= Ali K. Mulford =

New Zealand-American author

Ali K. Mulford (also known by their pen name A.K. Mulford) is an author of fantasy and romantic comedy. Mulford is best known for their Five Crowns of Okrith fantasy series, published by Harper Voyager. Mulford's books often prominently feature queer characters. In an interview with Dallas Voice, Mulford commented, "Growing up, I loved the [fantasy] genre, but it lacked diversity. Now I get to bring that fantasy nerd love while writing stories that reflect my experience."

Mulford is a US and New Zealand citizen, but now lives in Australia.

==Bibliography==
===The Five Crowns of Okrith===
1. The High Mountain Court (2021)
2. The Witches' Blade (2021)
3. The Rogue Crown (2022)
4. The Evergreen Heir (2023)
5. The Amethyst Kingdom (2024)

===The Okrith Novellas===
1. The Witch of Crimson Arrows (2021)

§ **RECORD EXTRACTS**:

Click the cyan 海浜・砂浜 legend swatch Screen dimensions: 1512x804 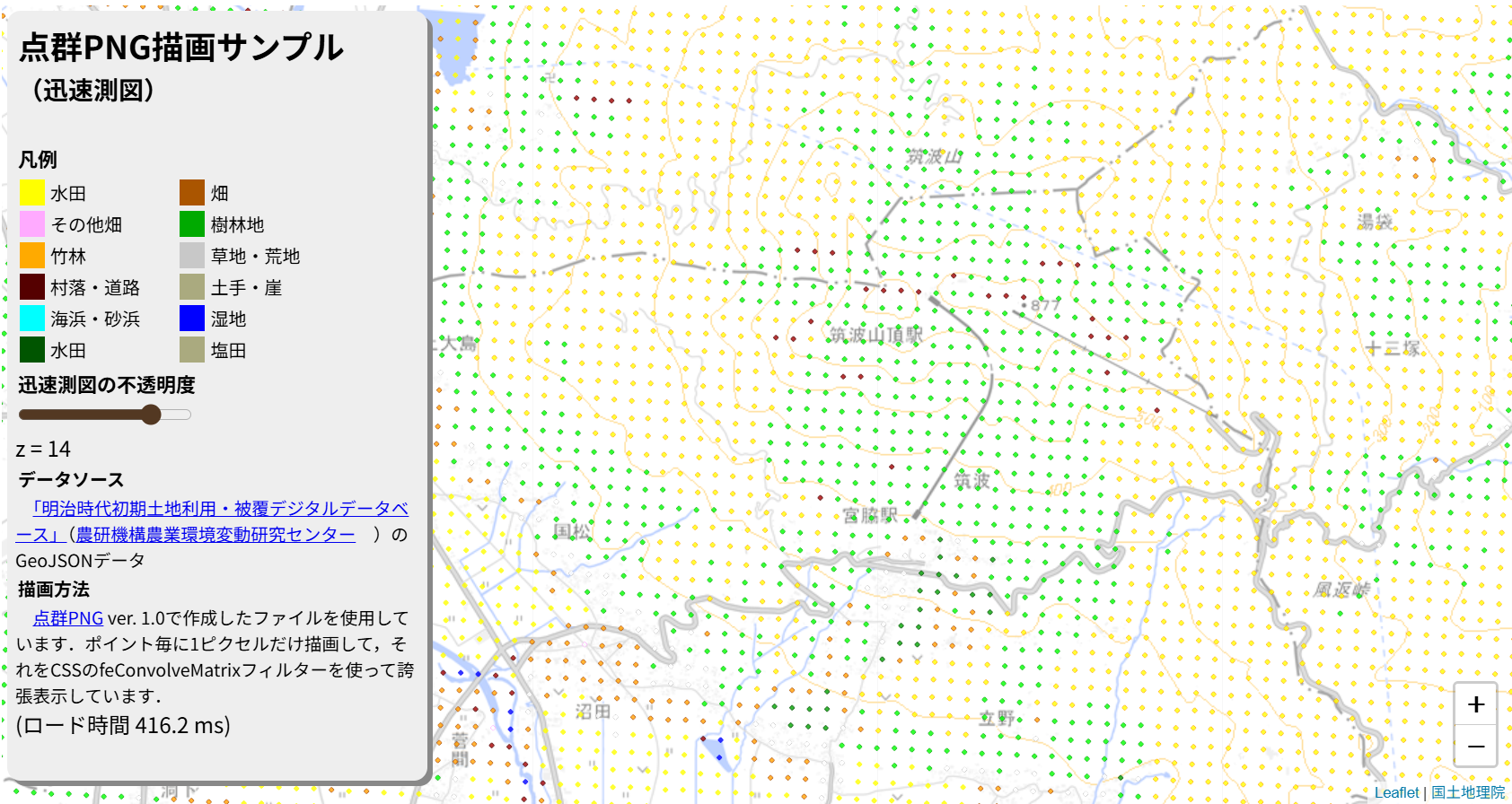[x=32, y=319]
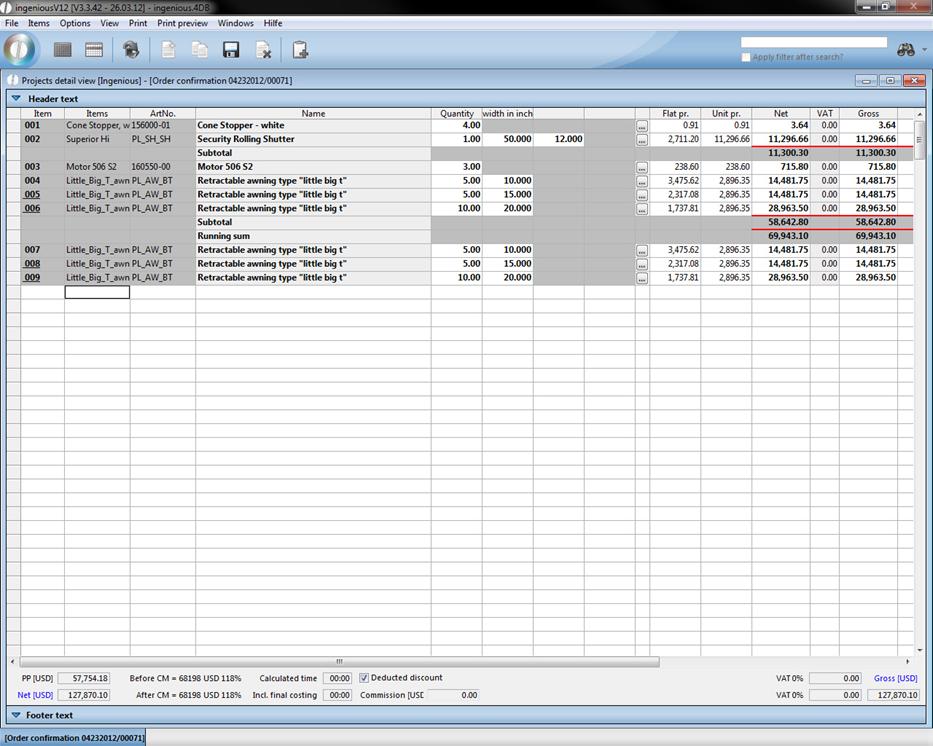933x746 pixels.
Task: Open dropdown arrow next to binoculars
Action: 923,50
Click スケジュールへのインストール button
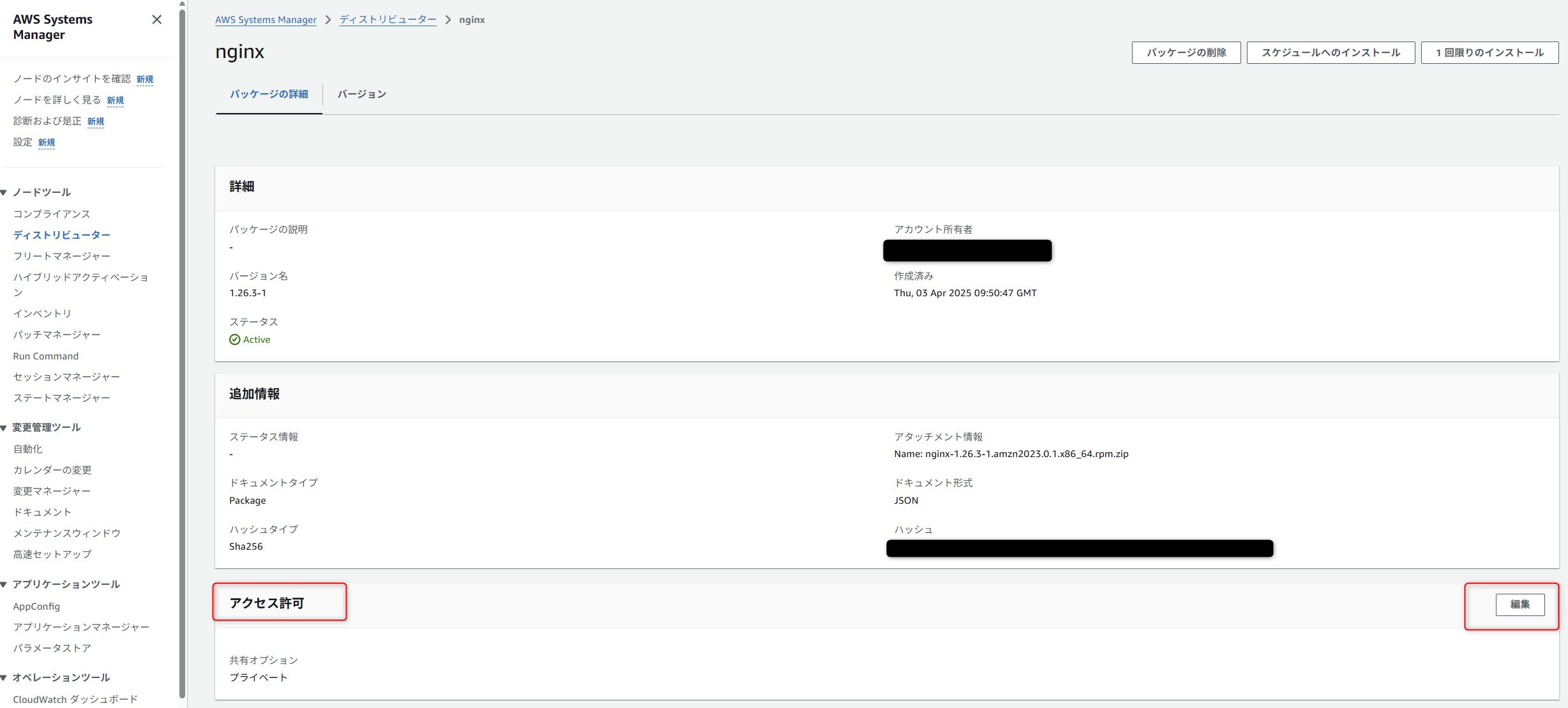Image resolution: width=1568 pixels, height=708 pixels. pos(1331,53)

§ **WORK TO BE COMPLETED**: Please copy the article on Ali K. Mulford, starting with "Ali K. Mulford (also" and going on through "Witches' Blade (2021)", replacing "pen name" with "pseudonym". None of the records are needed here.

§ **EXPECTED ANSWER**:
Ali K. Mulford (also known by their pseudonym A.K. Mulford) is an author of fantasy and romantic comedy. Mulford is best known for their Five Crowns of Okrith fantasy series, published by Harper Voyager. Mulford's books often prominently feature queer characters. In an interview with Dallas Voice, Mulford commented, "Growing up, I loved the [fantasy] genre, but it lacked diversity. Now I get to bring that fantasy nerd love while writing stories that reflect my experience."

Mulford is a US and New Zealand citizen, but now lives in Australia.

==Bibliography==
===The Five Crowns of Okrith===
1. The High Mountain Court (2021)
2. The Witches' Blade (2021)